I hear the thundering waters again on Monday, but this time the noise comes from the kraftstation, the power station, on the American side. Until our guide arrives, we were allowed to stand alone at the entrance of the giant structure. And I’m standing there now.

In front of me, it looks like an entire ship has been brought together into a single space, machine rooms, command bridges, everything in a giant box of heavy gray stone and glass. But everything inside is black and white. The eleven generators stand in a row and gyrate madly on their axes. There are black, stocky, round steel towers, looking like spirit stoves that could fit about fifty men standing upright, but right now their bodies contain only 5500 horsepower. The spirit stoves spin insanely. You can see floating parallel lines, as if you were looking at a fan. Way down below, the turbines drive the spinning, turbines which harness the power of the rushing water. Now we climb down to the source of the power and listen with our own ears to the vibrating of the running stream against cliff and steel.

One turbine is being repaired, and in the middle of the abyss, a hollow chimney that makes you shiver from just looking up into it, in the dizzying heights above our heads, a slender wooden scaffolding stands. On the scaffolding stands a ladder, and on the ladder stands a man.
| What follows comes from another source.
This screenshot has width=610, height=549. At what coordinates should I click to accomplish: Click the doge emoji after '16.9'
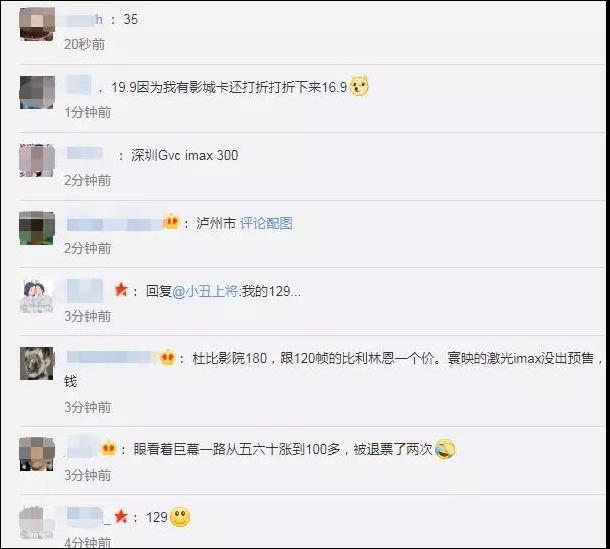359,86
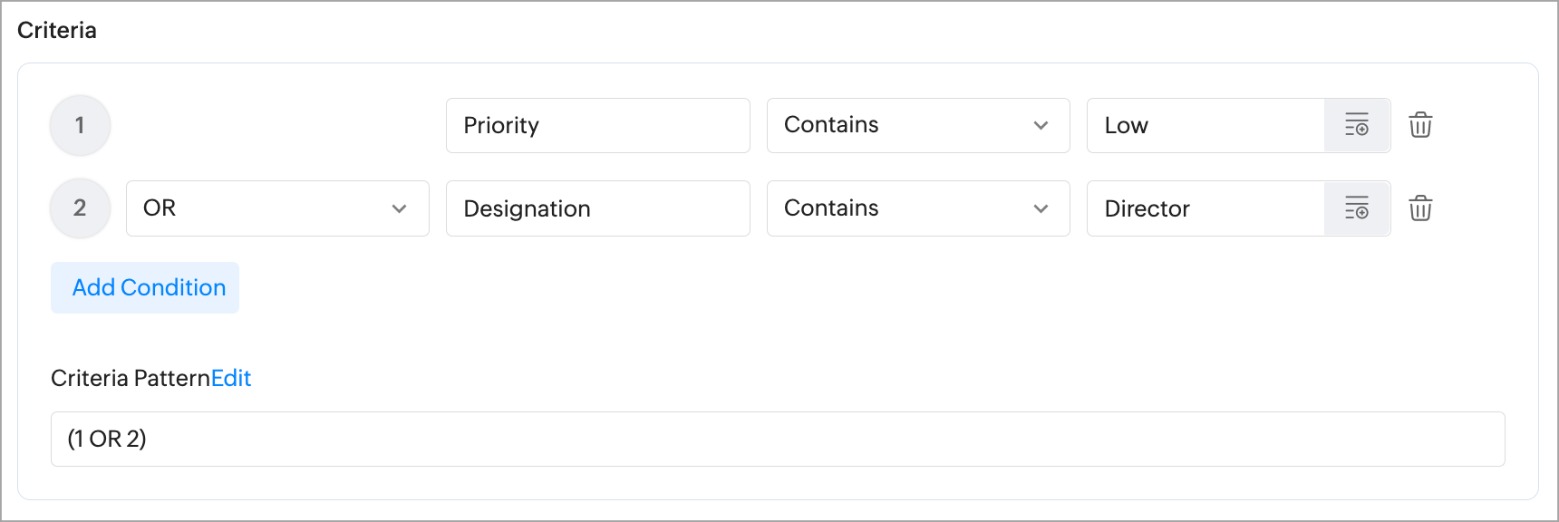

Beneath him, seventy feet of darkness, and beneath these seventy feet, the water roars and rages, being about fifty feet deep at this point.

As my group went on following the loud shouting of the guide from turbine to turbine, I stayed there, on the slender footbridge on the side of the abyss, staring at the man above me.

A small light bulb inadequately illuminates the wooden scaffolding, the wooden ladder and the figure of the man himself. After awhile, my eyes adjust themselves to the dark, and I look up more certainly.

He stands with a posture that is difficult to describe. His feet are pushed together tightly on a rung of the ladder. He stretches his arms out horizontally to the right and left, his hands reaching for the steel and stone on both sides. He throws his head back, he looks up and tries to find something in the heights above him. That’s how he stands on his wooden ladder above the abyss. Now I can even make out his blue shirt and corduroy pants. He stands there above the abyss and works for the power. He stands alone and works for the power that will drive the machines in the factories of this country. Our guide yells at me and tells me I can’t stay there anymore. Still, I look up one more time and memorize the picture of this lonely thing, this worker, this man standing between the abysses, whose life, dimly illuminated, powers the work of this country on a thin, swaying ladder. Walking forward, I ask myself if I haven’t just seen a vision of the crucifixion. --

Back in daylight, in the black and white hall, a young lad stands, not much older than twenty-three or twenty-four. He stands on the command bridge along the generators, next to the steel levers of the conductors, somewhat like a railroad attendant. He’s a young lad, he has adapted well to the job, and his sweating, intelligent face is drenched in attentiveness. To the side of the conductors, a thin strip of paper rolls out of a small glass box. A red zigzag line runs across the strip. It’s the wattage report.

I look at the working lads and then the strip of paper winding its way out of the glass box. It seems to me and my pathetic notebook, as if I myself am sitting in the glass box and drawing an imprecise red zigzag line as the continent actively and attentively accomplishes its hard work. I’d rather not talk about this subject any more.